According to a fifth aspect, a computer-readable storage medium is provided. The storage medium stores a computer program. When the computer program is executed by a chip, the chip performs the method provided in any one of the first aspect or the implementations of the first aspect.

According to a sixth aspect, a computer program product is provided. The computer program product includes instructions. When the instructions are run on a chip, the chip performs the method provided in any one of the first aspect or the implementations of the first aspect.
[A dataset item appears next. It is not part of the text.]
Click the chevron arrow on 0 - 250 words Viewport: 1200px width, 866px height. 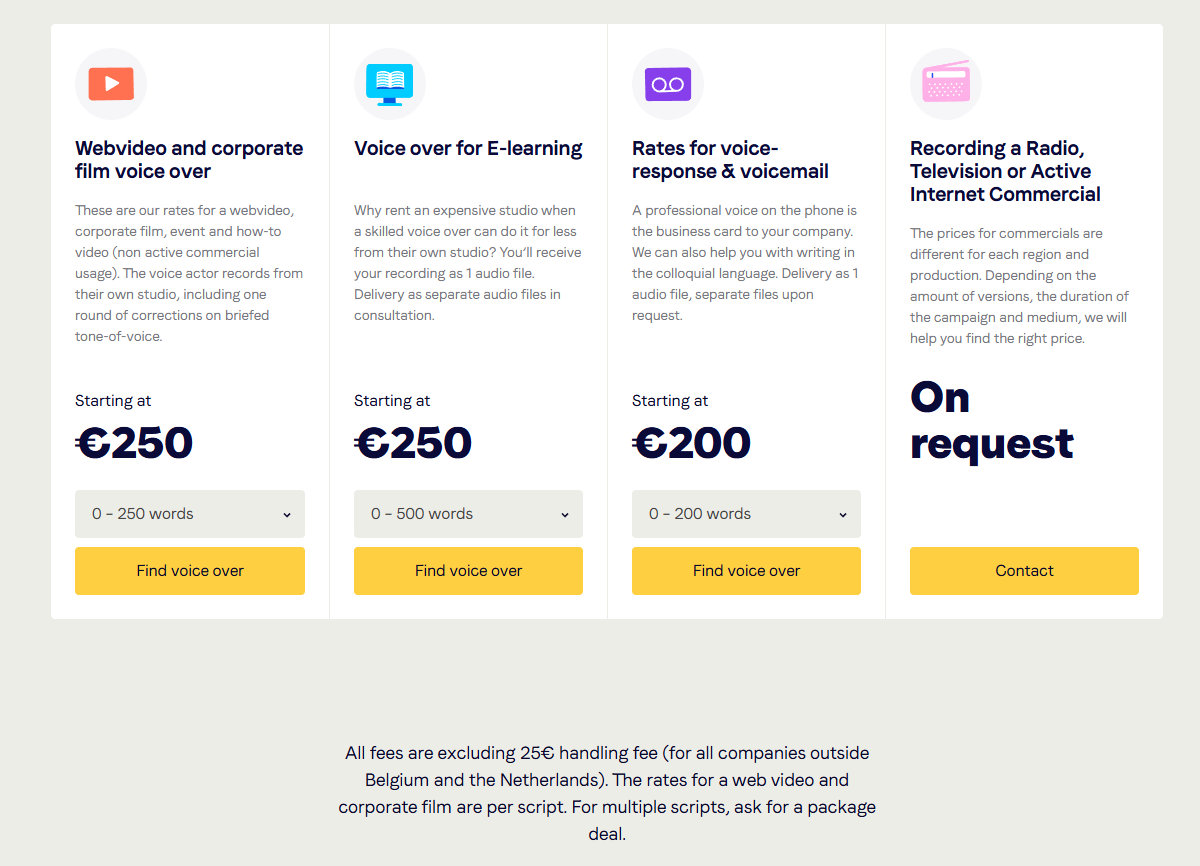[287, 515]
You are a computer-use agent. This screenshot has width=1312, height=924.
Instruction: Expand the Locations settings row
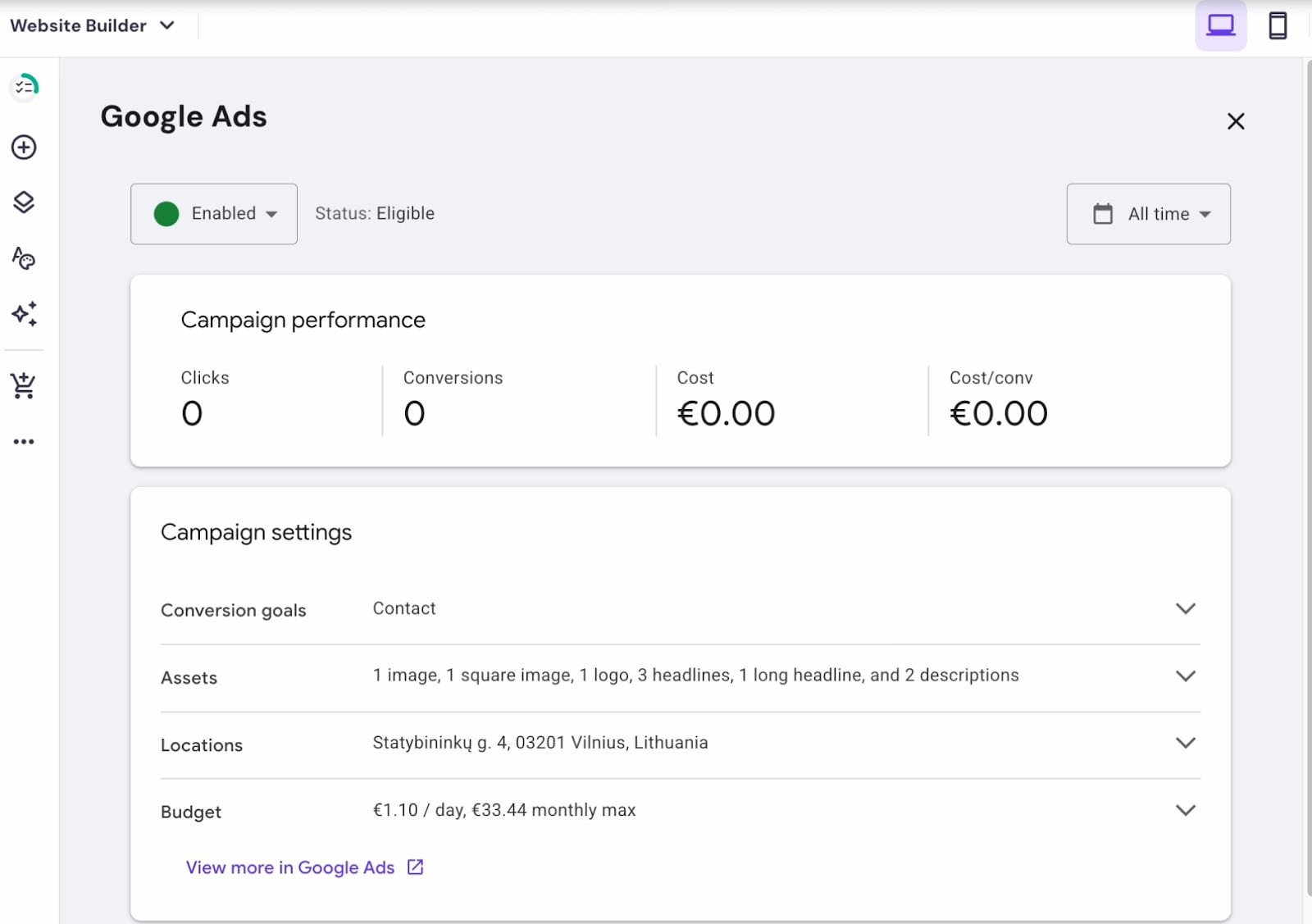(1185, 743)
BRIEF DESCRIPTION OF DRAWINGS

FIG. 1 is a diagram 1 of an operation process of a self-attention (self-attention) mechanism according to an embodiment of this application;

FIG. 2A and FIG. 2B are a diagram of a structure of a transformer model according to an embodiment of this application;

FIG. 3 is a diagram of access rates and capacities of different memories according to an embodiment of this application;

FIG. 4 is a diagram 2 of an operation process of a self-attention (self-attention) mechanism according to an embodiment of this application;

FIG. 5 is a diagram 3 of an operation process of a self-attention (self-attention) mechanism according to an embodiment of this application;

FIG. 6 is a diagram of dividing a matrix Q, a matrix K, and a matrix V into submatrices according to an embodiment of this application;

FIG. 7A, FIG. 7B, and FIG. 7C are a diagram 4 of an operation process of a self-attention (self-attention) mechanism according to an embodiment of this application;

FIG. 8 is a diagram 5 of an operation process of a self-attention (self-attention) mechanism according to an embodiment of this application;

FIG. 9 is a diagram 6 of an operation process of a self-attention (self-attention) mechanism according to an embodiment of this application;

FIG. 10 is a diagram 7 of an operation process of a self-attention (self-attention) mechanism according to an embodiment of this application;

FIG. 11 is a diagram of parallel processing of a plurality of operation flows according to an embodiment of this application;

FIG. 12 is a diagram 8 of an operation process of a self-attention (self-attention) mechanism according to an embodiment of this application;

FIG. 13 is a diagram 9 of an operation process of a self-attention (self-attention) mechanism according to an embodiment of this application;

FIG. 14 is a diagram of dividing task data according to an embodiment of this application;

FIG. 15 is a schematic flowchart of a data processing method according to an embodiment of this application;

FIG. 16 is a diagram 1 of a structure of a chip according to an embodiment of this application;

FIG. 17 is a diagram 2 of a structure of a chip according to an embodiment of this application; and

FIG. 18 is a diagram of a structure of a data processing system according to an embodiment of this application.

DESCRIPTION OF EMBODIMENTS

The following describes the technical solutions in embodiments of this application with reference to the accompanying drawings in embodiments of this application.

For ease of understanding the embodiments, related technologies in the technical solutions provided in the embodiments are first described.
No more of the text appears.